Salted Caramels

salted caramels - trust in kim

My mom likes to buy salted caramels, so I thought this year at Christmas I would surprise her and make her some of these fleur-de-sel caramels. These are so addictive! And they look pretty wrapped up in parchment paper, like little Christmas crackers.

This recipe isn’t difficult, but it does take a bit of patience to allow it to cook slowly. If you have some good music playing the time will fly by.

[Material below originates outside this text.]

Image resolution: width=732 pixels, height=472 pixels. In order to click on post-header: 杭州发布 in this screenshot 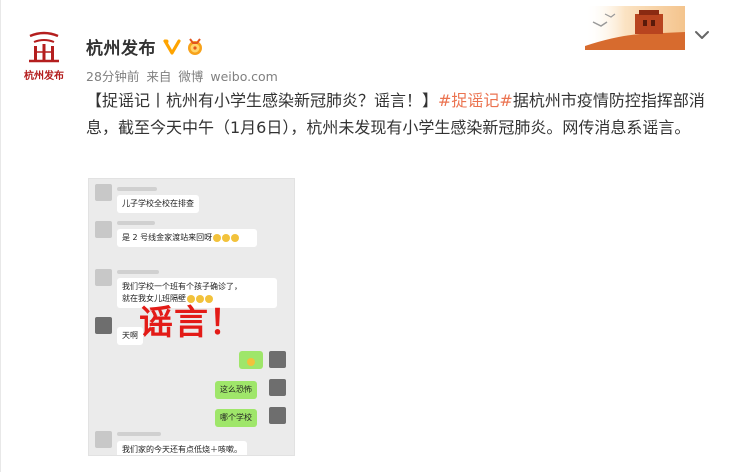, I will do `click(146, 46)`.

A candy thermometer is helpful but not essential in making these. I’ve had problems in the past with a candy thermometer that is not accurate, so I recommend testing the accuracy of your thermometer by placing it in boiling water – it should read 212F.

What you need:

  • 2 cups granulated sugar
  • 2 cups heavy cream (I used Avalon organic cream)
  • 1 cup light corn syrup
  • 1/2 teaspoon salt
  • 5 tablespoons butter
  • 1 teaspoon vanilla
  • fleur se sel
  • parchment paper
  • optional: 3 oz chocolate (I used 2 oz semi-sweet and 1 oz bitter-sweet)

What you do:

  1. Line a 9×9-inch pan with lightly buttered parchment paper.
  2. Combine the sugar, syrup,salt and one cup of the cream in a large pot. Place on medium heat, stirring constantly with a wooden spoon or silicone spatula until it boils. This may take a while, but make sure you don’t raise the heat to hurry it up – it needs to stay on medium
  3. As the sugar mixture continues to boil, slowly drizzle in the cream, continuing to stir. Reduce heat to medium-low and continue to boil for 5-6 minutes, stirring little.
  4. Add the butter, 1 tablespoon at a time so the mixture keeps boiling, and stir until melted.
  5. For the next steps you need to have patience, as you will need to stir from time to time for about 30-40 minutes.  Continue boiling over medium-low heat, stirring occasionally.  You will begin to see the mixture turn a more caramel-brown colour.  If you’ve got a candy thermometer, you want it to read 250F.  If you don’t have one, you can get a bowl of ice water and place a drop of the mixture into it.  When it forms a “firm ball” in the ice water, take it off the heat right away. After about 40 minutes I finally turned the heat up a little higher because it still hadn’t reached the right temperature and I was running out of time, but they turned out perfectly.
  6.  After removing from the heat, immediately stir in the vanilla.
  7. Pour immediately into the parchment-lined pan.  Just pour it in and don’t scrape the caramel from the bottom of the pot, to avoid crystallization.  Of course you can scrape the remaining bit out into another container and eat it – it tastes great too!
  8. Allow the caramel to cool completely, then remove it from the pan by pulling up the parchment paper.
  9. With a lightly buttered knife, cut into desired shapes.  (At this point if you are going to dip the caramels in chocolate you will do that.) Press the caramels into the fleur de sel so they have a little bit on one side.
  10. Parchment paper is great for wrapping the individual caramels. Just cut it into rectangles and twist the ends up. I like to use a piece of parchment to pick up the caramels when I am working with them to avoid getting fingerprints on them.
  11. Enjoy! And share!

While making these I listened to and sang along to Whitehorse’s album, The Fate of the World Depends on this Kiss.